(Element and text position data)

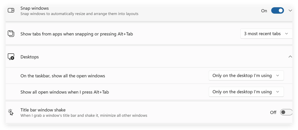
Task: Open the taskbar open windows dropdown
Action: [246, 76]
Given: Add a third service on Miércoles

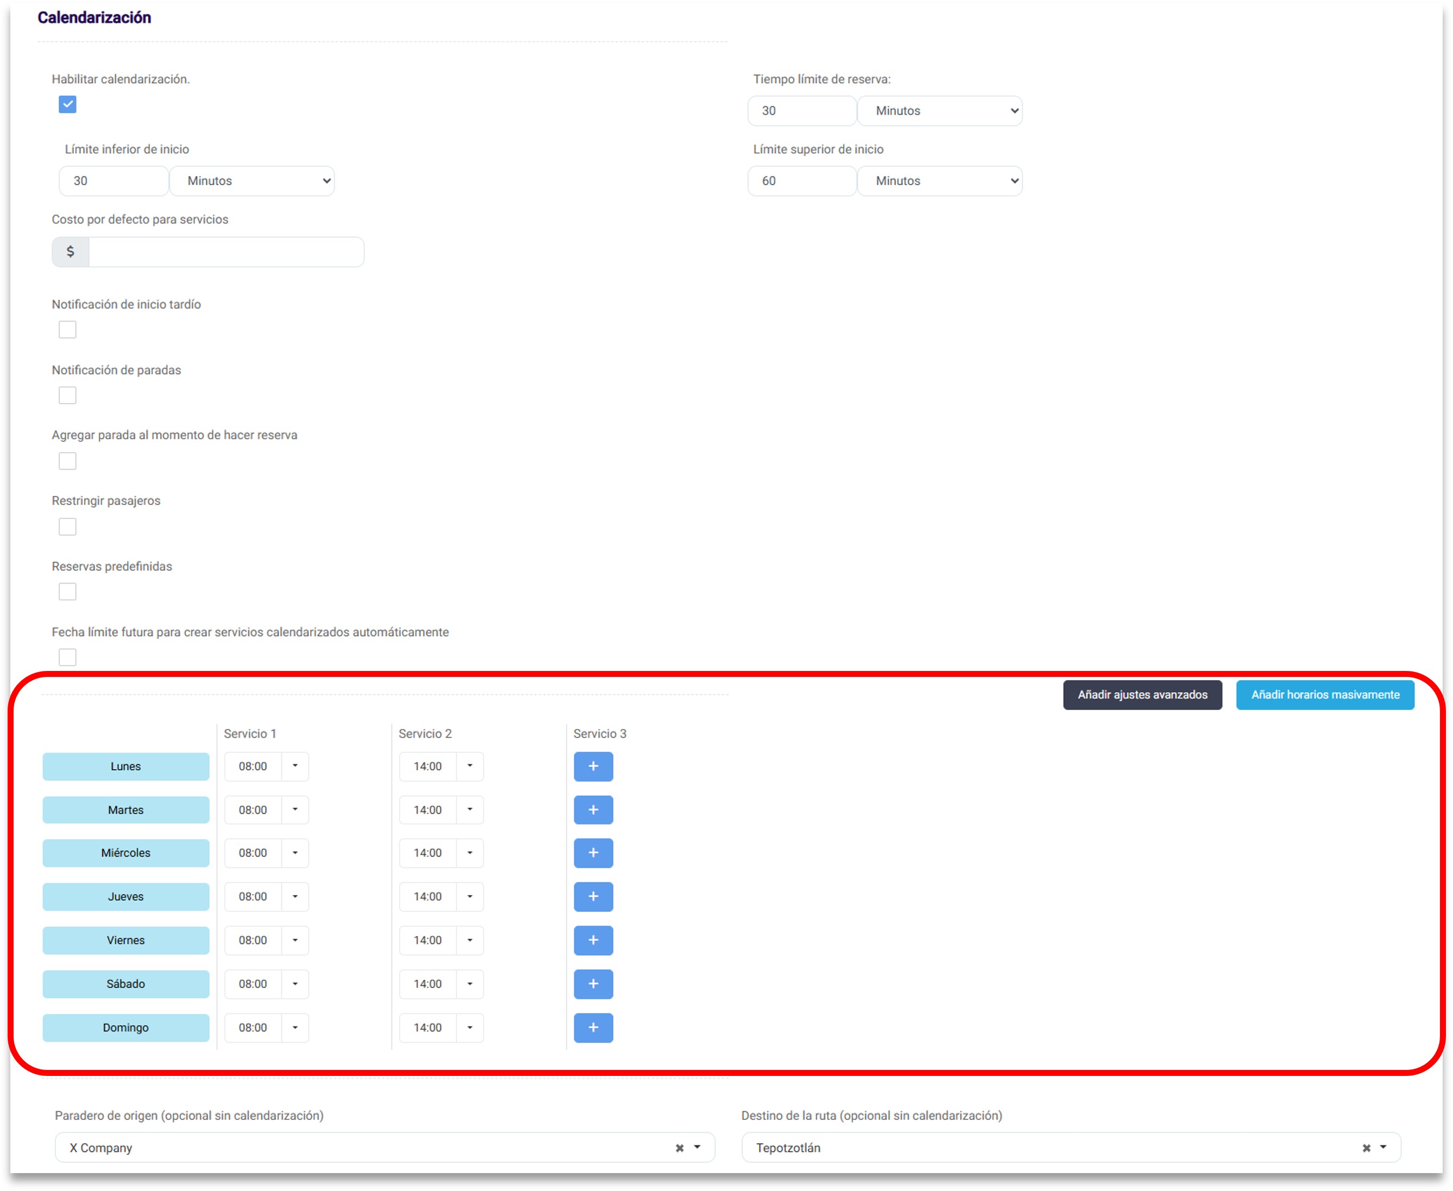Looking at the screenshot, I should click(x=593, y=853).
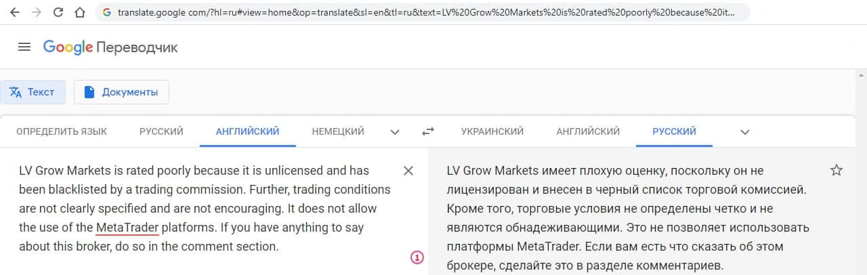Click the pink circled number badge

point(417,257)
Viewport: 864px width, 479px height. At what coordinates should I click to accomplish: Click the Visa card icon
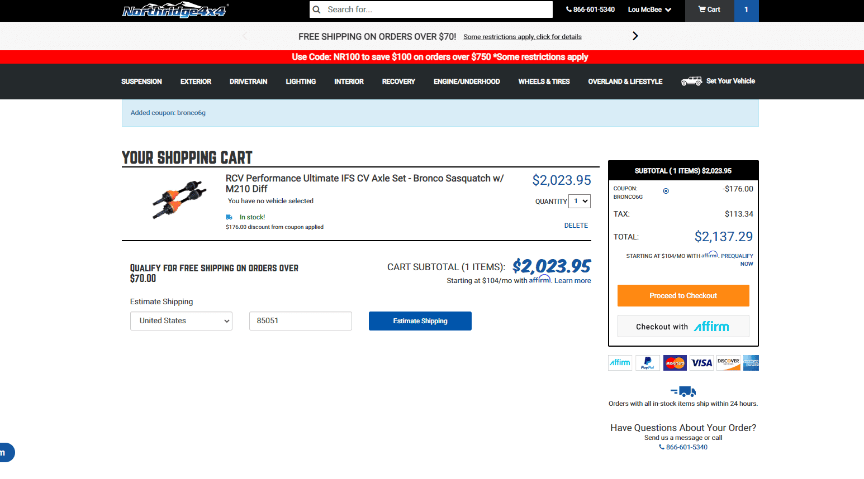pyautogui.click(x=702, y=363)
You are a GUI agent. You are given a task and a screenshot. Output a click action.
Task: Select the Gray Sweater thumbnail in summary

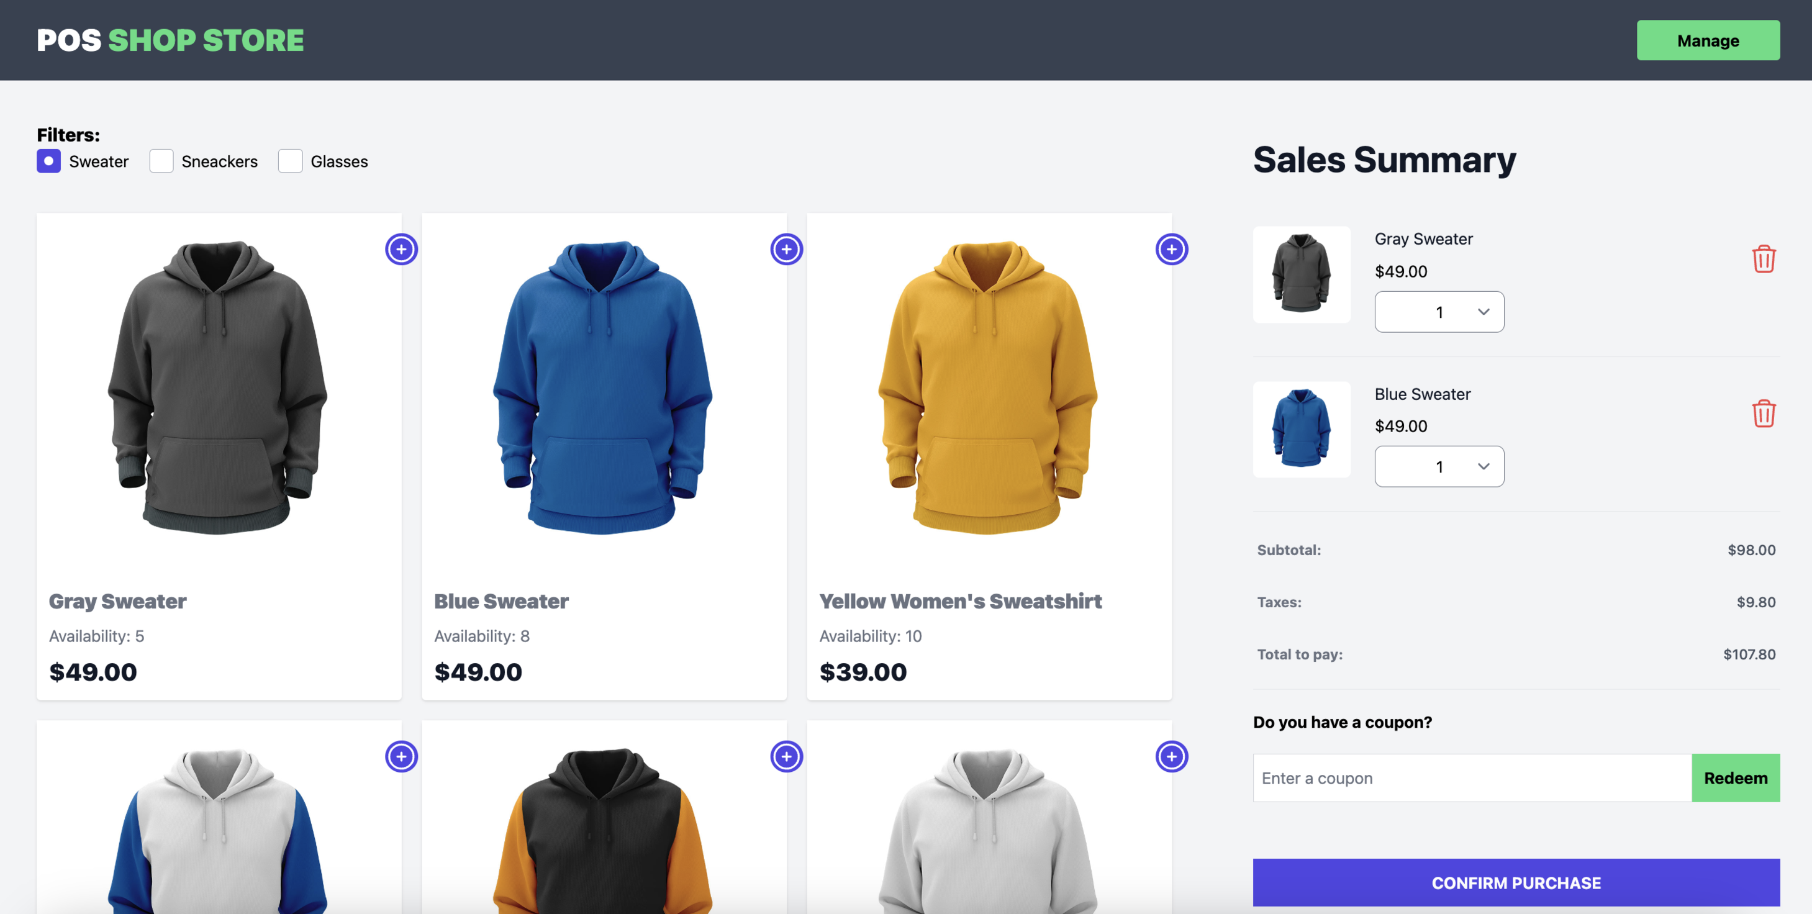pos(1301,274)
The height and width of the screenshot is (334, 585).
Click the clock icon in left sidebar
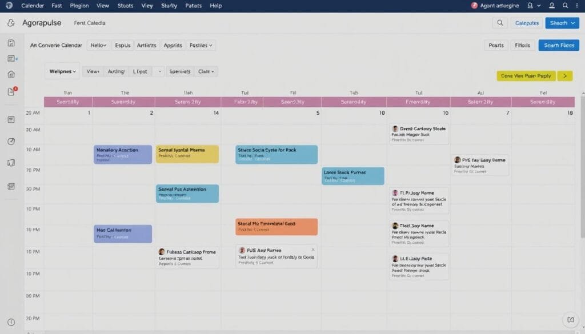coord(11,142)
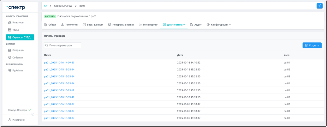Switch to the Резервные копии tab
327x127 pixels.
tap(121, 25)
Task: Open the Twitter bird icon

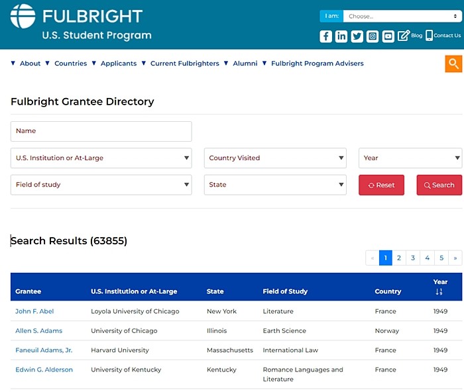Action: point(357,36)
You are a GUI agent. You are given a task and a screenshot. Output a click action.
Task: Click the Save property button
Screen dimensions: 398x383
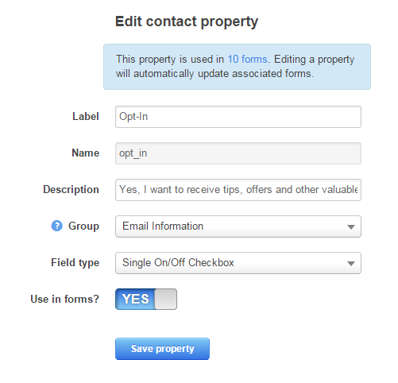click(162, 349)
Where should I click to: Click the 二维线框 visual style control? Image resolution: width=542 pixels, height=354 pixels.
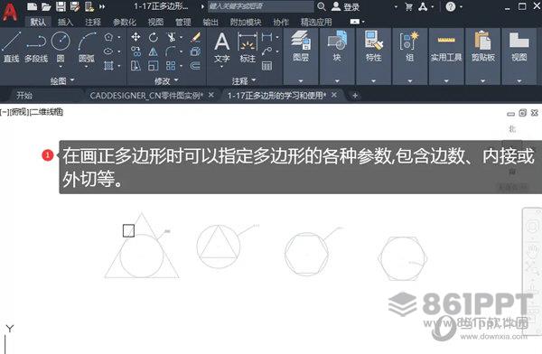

## Stated problem
Copy out each line of the material above that contains the string "height".

## Task result
Viewport: 864px width, 479px height. At what coordinates should I click to accomplish: Click the Visa card icon
The height and width of the screenshot is (334, 585).
Where should I click to: Click the 二维线框 visual style control? Image resolution: width=542 pixels, height=354 pixels.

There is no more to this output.